<<<<
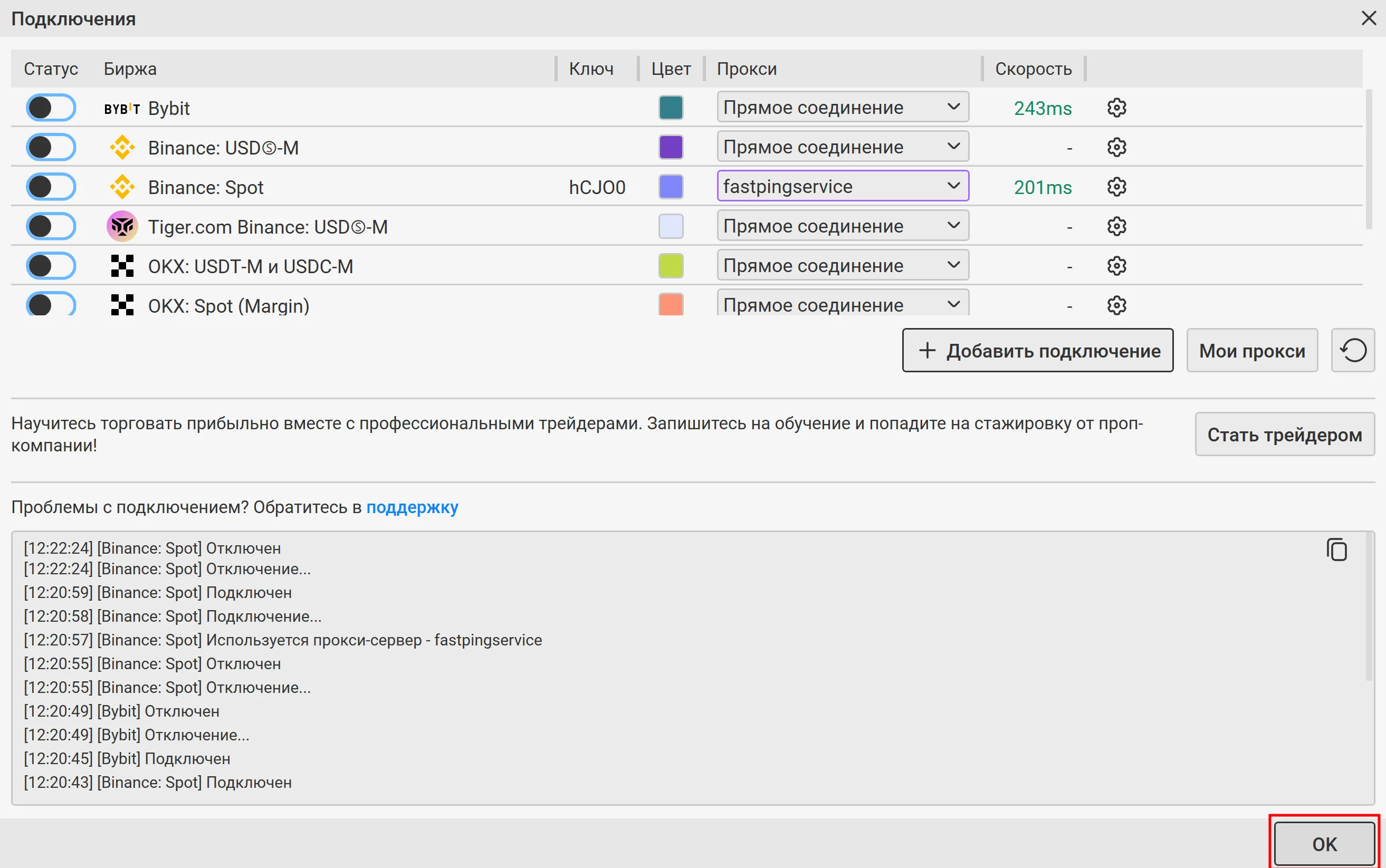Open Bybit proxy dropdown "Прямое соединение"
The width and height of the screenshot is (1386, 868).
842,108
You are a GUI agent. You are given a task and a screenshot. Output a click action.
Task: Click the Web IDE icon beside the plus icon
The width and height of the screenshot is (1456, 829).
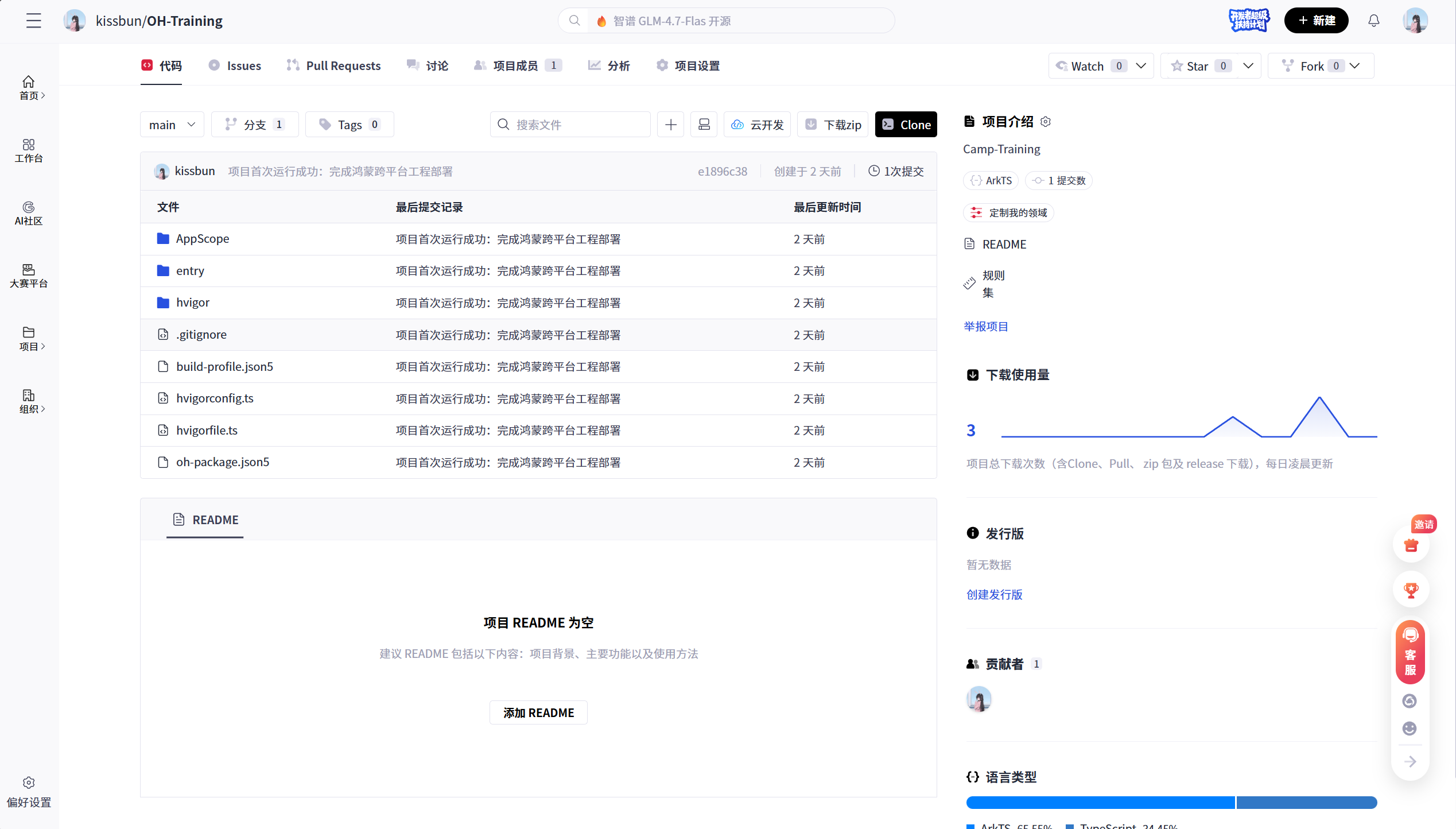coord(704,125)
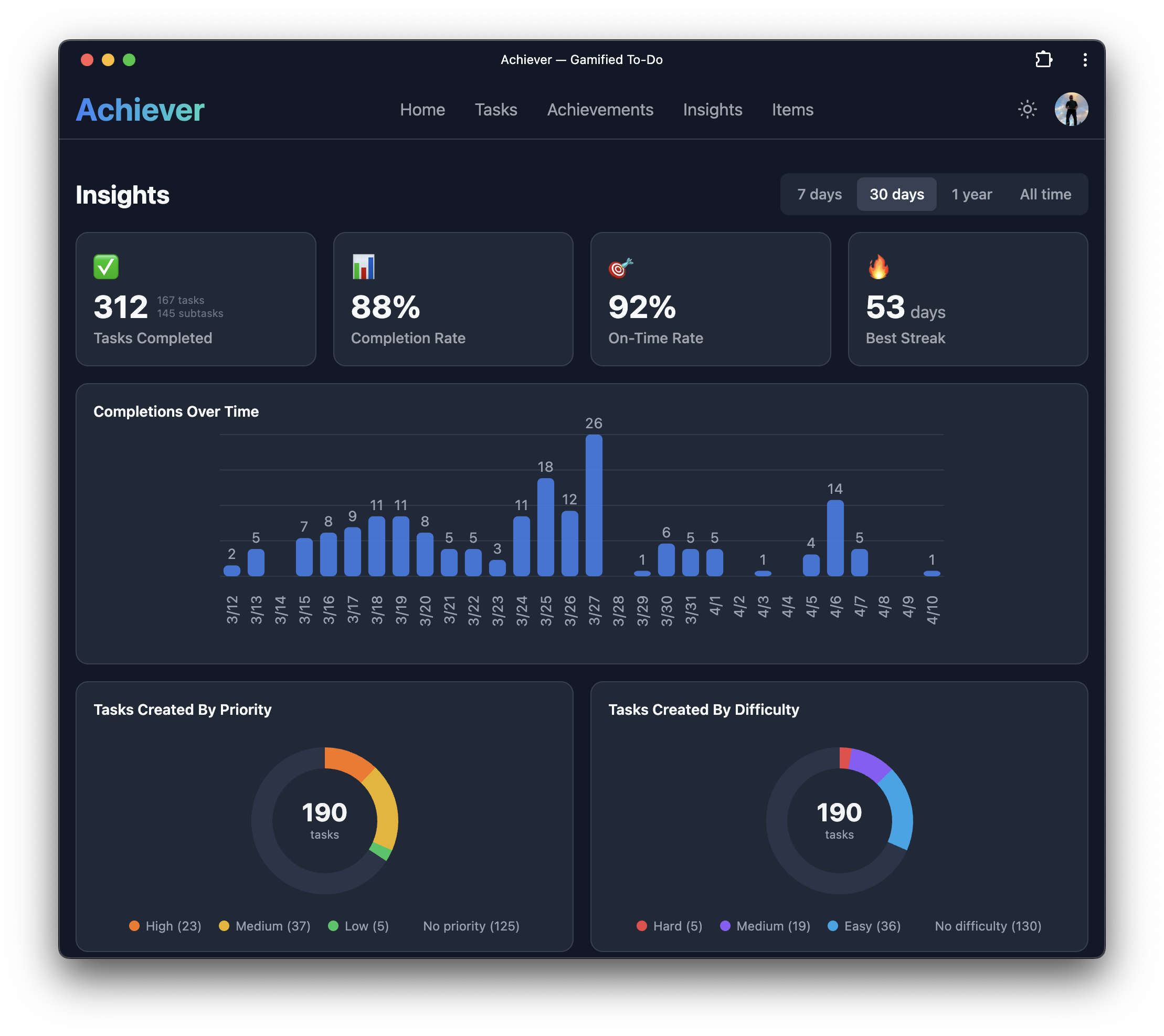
>>>>
» Exercise objective
Only the lines from the one containing "You are a GUI" through the last line of the entries should be transcribed, exactly and with no pictures.

» Solved exercise
You are a GUI agent. You are given a task and a screenshot. Output a click action.
Task: Click the Web IDE icon beside the plus icon
The width and height of the screenshot is (1456, 829).
coord(704,125)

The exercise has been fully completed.